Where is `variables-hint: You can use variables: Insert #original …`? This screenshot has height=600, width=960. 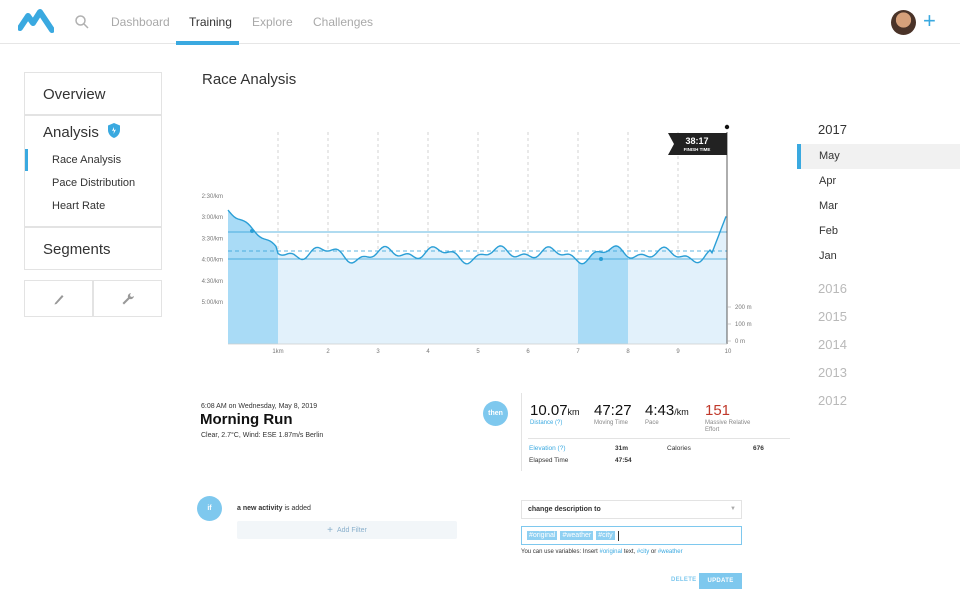
variables-hint: You can use variables: Insert #original … is located at coordinates (602, 552).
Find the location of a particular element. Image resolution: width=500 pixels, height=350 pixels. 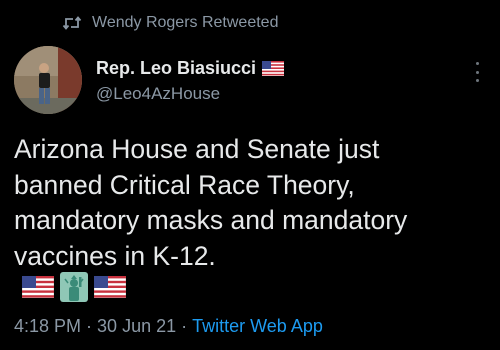

tweet-meta: 4:18 PM · 30 Jun 21 · Twitter Web App is located at coordinates (168, 326).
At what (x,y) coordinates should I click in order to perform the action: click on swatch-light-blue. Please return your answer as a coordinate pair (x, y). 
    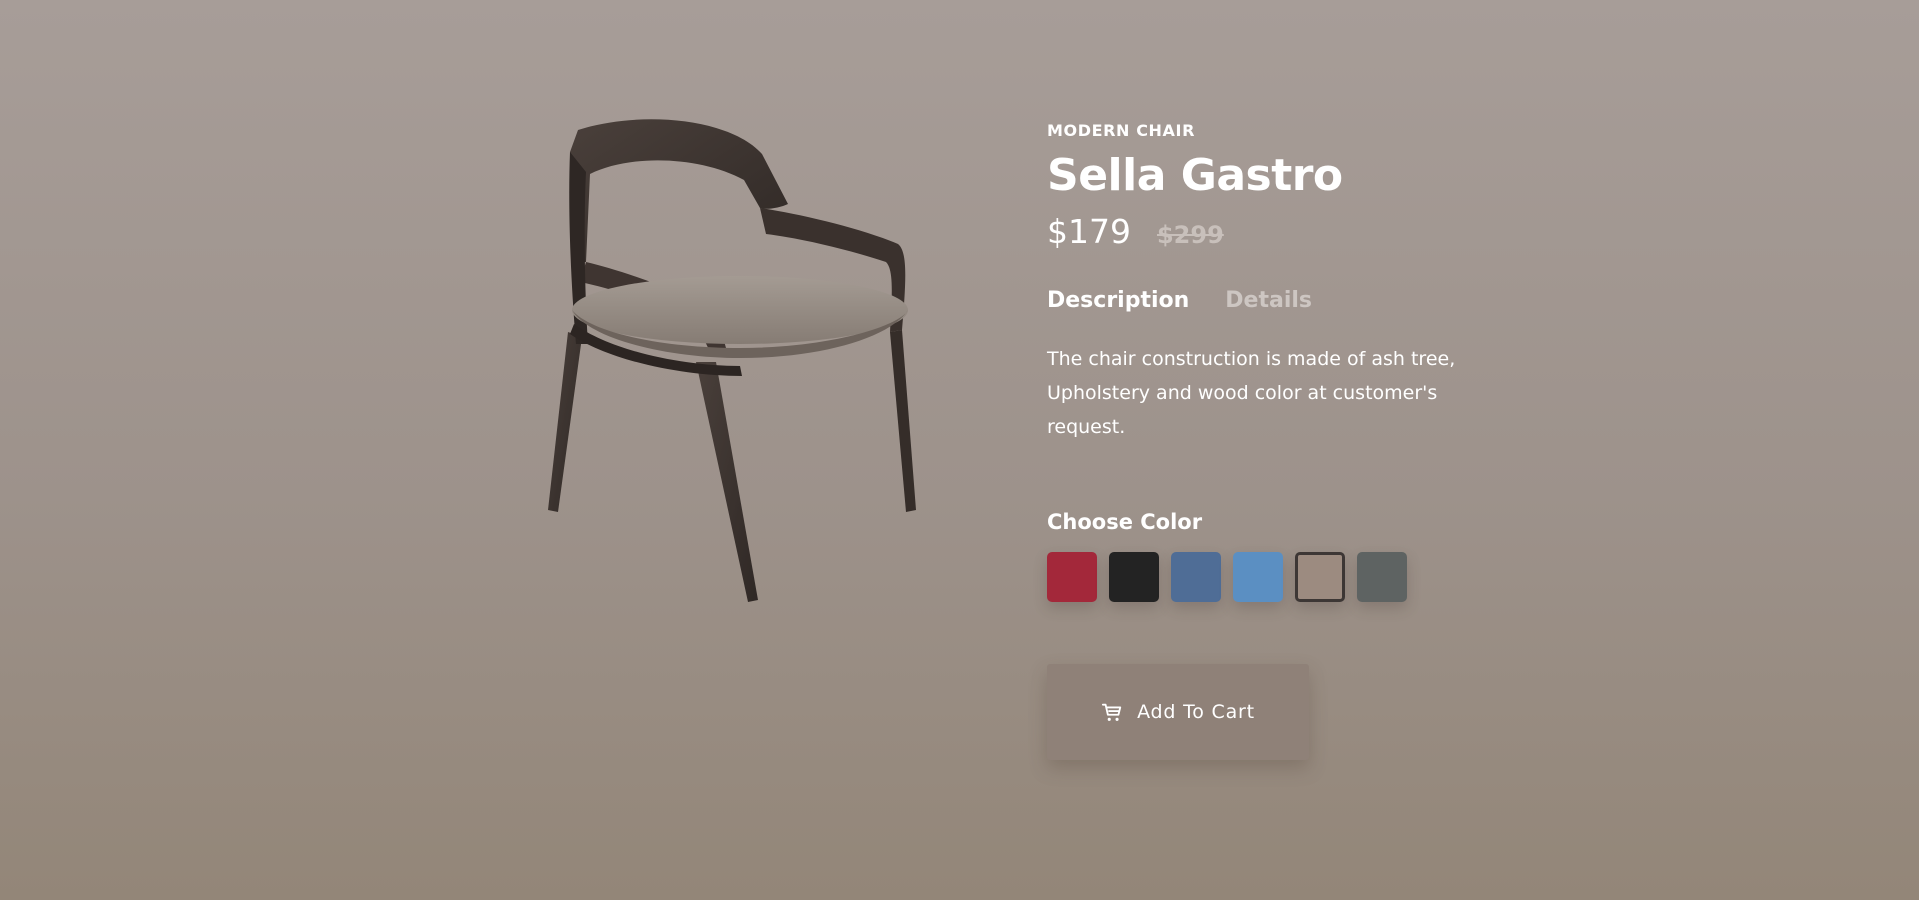
    Looking at the image, I should click on (1258, 577).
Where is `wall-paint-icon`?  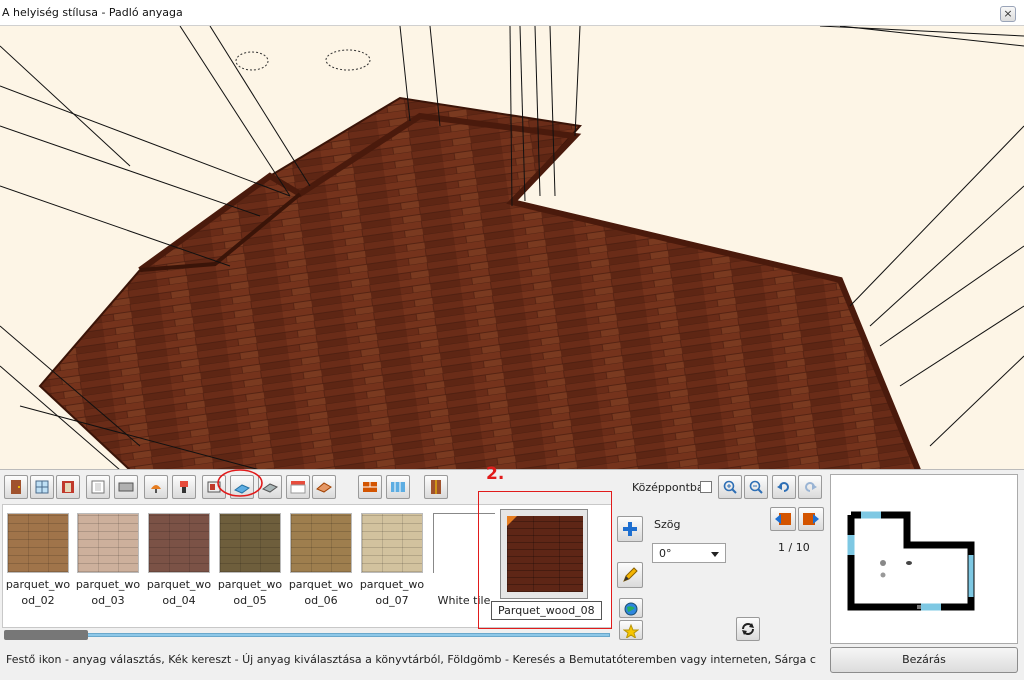
wall-paint-icon is located at coordinates (68, 487).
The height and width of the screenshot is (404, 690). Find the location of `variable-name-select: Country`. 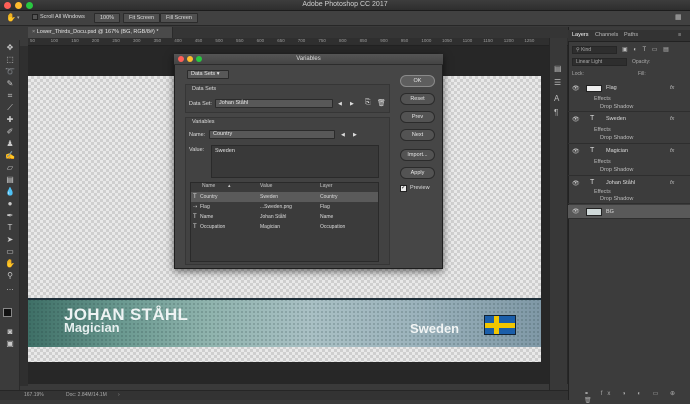

variable-name-select: Country is located at coordinates (272, 134).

* Activity *
Swap "screenshot" for "capture" everywhere in the items above, changing nothing else. Leave the pictures out of your answer.

* Written response *
Where is `variables-hint: You can use variables: Insert #original …`? This capture has height=600, width=960. 
variables-hint: You can use variables: Insert #original … is located at coordinates (602, 552).
Find the location of a particular element. Image resolution: width=500 pixels, height=350 pixels. 

tweet-meta: 4:18 PM · 30 Jun 21 · Twitter Web App is located at coordinates (168, 326).
At what (x,y) coordinates should I click in order to perform the action: click on swatch-light-blue. Please return your answer as a coordinate pair (x, y). 
    Looking at the image, I should click on (1258, 577).
Where is `wall-paint-icon`?  
wall-paint-icon is located at coordinates (68, 487).
The height and width of the capture is (404, 690). Find the location of `variable-name-select: Country`. 

variable-name-select: Country is located at coordinates (272, 134).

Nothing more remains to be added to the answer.